"""

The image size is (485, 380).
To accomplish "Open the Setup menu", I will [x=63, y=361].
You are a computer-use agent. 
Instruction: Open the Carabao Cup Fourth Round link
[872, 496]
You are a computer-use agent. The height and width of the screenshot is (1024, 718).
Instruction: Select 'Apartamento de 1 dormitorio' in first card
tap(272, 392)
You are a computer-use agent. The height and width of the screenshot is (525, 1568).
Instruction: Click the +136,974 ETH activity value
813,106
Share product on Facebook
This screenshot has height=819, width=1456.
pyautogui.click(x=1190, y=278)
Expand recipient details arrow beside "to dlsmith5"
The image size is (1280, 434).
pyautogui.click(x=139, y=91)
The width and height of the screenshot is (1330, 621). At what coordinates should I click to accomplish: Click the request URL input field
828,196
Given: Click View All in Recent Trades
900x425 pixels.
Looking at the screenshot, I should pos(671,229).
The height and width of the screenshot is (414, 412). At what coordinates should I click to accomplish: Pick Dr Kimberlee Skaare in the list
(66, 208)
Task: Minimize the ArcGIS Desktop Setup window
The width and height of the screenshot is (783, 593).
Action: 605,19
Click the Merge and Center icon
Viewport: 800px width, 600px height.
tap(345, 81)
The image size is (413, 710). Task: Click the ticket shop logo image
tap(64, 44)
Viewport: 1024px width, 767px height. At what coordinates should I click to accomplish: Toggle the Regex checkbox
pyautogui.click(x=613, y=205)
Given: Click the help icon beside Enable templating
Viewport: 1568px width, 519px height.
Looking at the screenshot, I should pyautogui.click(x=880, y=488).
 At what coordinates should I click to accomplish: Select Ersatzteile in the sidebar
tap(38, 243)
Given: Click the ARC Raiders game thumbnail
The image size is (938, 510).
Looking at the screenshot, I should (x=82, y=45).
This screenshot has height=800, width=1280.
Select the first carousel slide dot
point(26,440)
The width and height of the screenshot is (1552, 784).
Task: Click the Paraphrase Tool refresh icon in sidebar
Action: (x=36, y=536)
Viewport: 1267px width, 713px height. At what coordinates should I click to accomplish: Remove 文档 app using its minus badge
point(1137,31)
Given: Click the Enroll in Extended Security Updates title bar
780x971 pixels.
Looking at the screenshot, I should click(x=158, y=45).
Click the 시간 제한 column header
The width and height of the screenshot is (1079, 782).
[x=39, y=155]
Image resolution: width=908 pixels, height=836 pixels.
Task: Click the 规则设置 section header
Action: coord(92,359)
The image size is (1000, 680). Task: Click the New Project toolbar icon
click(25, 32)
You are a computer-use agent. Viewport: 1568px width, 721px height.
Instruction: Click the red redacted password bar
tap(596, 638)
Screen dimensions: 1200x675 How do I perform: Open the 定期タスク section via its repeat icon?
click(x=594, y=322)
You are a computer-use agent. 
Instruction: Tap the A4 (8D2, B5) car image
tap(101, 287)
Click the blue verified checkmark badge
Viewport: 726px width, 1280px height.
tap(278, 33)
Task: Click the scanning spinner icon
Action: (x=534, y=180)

"""

For this exercise, find all lines in the records containing the word "Setup" and copy them.

To accomplish "Open the Setup menu", I will [x=63, y=361].
Task: Minimize the ArcGIS Desktop Setup window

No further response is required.